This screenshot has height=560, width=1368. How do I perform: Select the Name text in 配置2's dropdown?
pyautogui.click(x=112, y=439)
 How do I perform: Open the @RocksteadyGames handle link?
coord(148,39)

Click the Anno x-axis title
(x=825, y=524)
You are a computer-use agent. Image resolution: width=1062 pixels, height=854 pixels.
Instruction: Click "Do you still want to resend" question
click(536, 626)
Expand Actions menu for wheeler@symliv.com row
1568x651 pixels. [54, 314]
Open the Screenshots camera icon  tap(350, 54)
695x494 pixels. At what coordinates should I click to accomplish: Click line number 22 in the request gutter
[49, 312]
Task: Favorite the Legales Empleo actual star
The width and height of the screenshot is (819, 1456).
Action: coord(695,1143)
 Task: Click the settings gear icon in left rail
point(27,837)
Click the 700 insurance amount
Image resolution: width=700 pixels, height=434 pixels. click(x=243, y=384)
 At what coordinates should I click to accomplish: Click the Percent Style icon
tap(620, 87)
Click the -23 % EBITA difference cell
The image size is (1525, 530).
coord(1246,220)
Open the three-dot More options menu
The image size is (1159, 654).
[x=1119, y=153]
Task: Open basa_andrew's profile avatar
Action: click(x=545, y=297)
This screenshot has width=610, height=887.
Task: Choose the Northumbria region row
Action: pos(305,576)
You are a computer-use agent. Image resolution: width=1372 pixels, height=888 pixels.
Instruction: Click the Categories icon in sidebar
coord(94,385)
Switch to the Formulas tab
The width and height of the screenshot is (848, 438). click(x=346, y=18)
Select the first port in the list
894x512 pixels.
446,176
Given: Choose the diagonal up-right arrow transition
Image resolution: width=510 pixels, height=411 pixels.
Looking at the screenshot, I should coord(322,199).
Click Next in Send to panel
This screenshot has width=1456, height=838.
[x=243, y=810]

******

--- TASK REQUIREMENTS ---
Taking the line that contains "894x512 pixels." as the first and the last line of the material as the final one, transcribe that span exactly and include nothing else.

--- EXPECTED ANSWER ---
894x512 pixels.
446,176
Given: Choose the diagonal up-right arrow transition
Image resolution: width=510 pixels, height=411 pixels.
Looking at the screenshot, I should coord(322,199).
Click Next in Send to panel
This screenshot has width=1456, height=838.
[x=243, y=810]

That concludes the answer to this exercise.